Rett syndrome is a neuro-developmental disease accompanied by breathing symptoms including breath-hold events, and is caused by mutation of the transcriptional repressor methyl-CpG-binding protein 2 (MeCP2). Males of Mecp2-deficient mice (Mecp2(-/y)) also develop breathing symptoms, with erratic rhythm and life-threatening apnoeas from postnatal day 30 (P30), leading to respiratory distress and premature death at around P60. We investigated the respiratory function of conscious Mecp2(-/y) mice at P40-P60 using conventional whole-body plethysmography, double-chamber plethysmography and chest EMG recordings. Double-chamber plethysmography revealed a persistent increase in respiratory work-load with enlarged chest movements, but no subsequent increase of tidal volume thus revealing a mismatch between airflow and muscle work-load. Apnoeas occurred with cessation of both chest movements and ventilation, but some (40%) developed with persisting rhythmic chest EMG discharges or chest movements without respiratory airflow, suggesting respiratory efforts against obstructed airways. Airway obstruction was maintained even when the respiratory drive increased significantly, triggering large chest EMG discharges and movements. Whole-body plethysmography of Mecp2(-/y) mice revealed significant increases of spirograms, reflecting forced chest movements against partially obstructed airways.

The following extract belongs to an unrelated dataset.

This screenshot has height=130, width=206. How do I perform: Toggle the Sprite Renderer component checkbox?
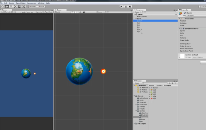coord(184,28)
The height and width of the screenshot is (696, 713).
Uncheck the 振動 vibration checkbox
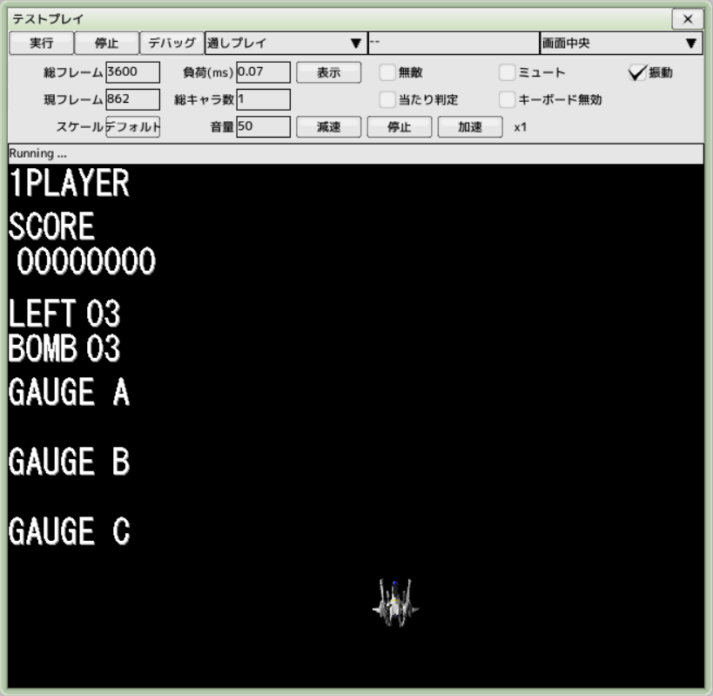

The persisting chest EMG discharges and rhythmic chest movements without respiratory airflow suggest that Mecp2 inactivation alters neural circuits controlling the upper airway dilator muscles. The observed breath-hold events in Mecp2(-/y) mice might imply disturbance of neural circuits attached to voluntary control of breathing.

摘要

雷特综合征是一种神经发育疾病,伴有呼吸症状,包括呼吸暂停事件,由转录抑制剂甲基-CpG 结合蛋白 2 (MeCP2)的突变引起。Mecp2 缺陷型雄性小鼠(Mecp2(-/y))也会出现呼吸症状,从出生后 30 天(P30)开始出现节律不规则和危及生命的呼吸暂停,导致呼吸窘迫和大约 P60 时的过早死亡。我们使用常规全身 plethysmography、双腔 plethysmography 和胸部 EMG 记录,在 P40-P60 期间研究了清醒 Mecp2(-/y) 小鼠的呼吸功能。双腔 plethysmography 显示呼吸功持续增加,胸廓运动增大,但潮气量没有随后增加,从而揭示了气流与肌肉功之间的不匹配。呼吸暂停伴随着胸廓运动和通气的停止,但有 40%的呼吸暂停是伴随着持续的节律性胸部 EMG 放电或无呼吸气流的胸廓运动发生的,提示存在气道阻塞的呼吸努力。即使呼吸驱动力显著增加,气道阻塞也能维持,引发大的胸部 EMG 放电和运动。Mecp2(-/y) 小鼠的全身 plethysmography 显示肺功能图显著增加,反映了对部分阻塞气道的强迫性胸廓运动。持续的胸部 EMG 放电和无呼吸气流的节律性胸廓运动提示,Mecp2 失活改变了控制上气道扩张肌的神经回路。在 Mecp2(-/y) 小鼠中观察到的呼吸暂停事件可能暗示与呼吸的自愿控制有关的神经回路受到干扰。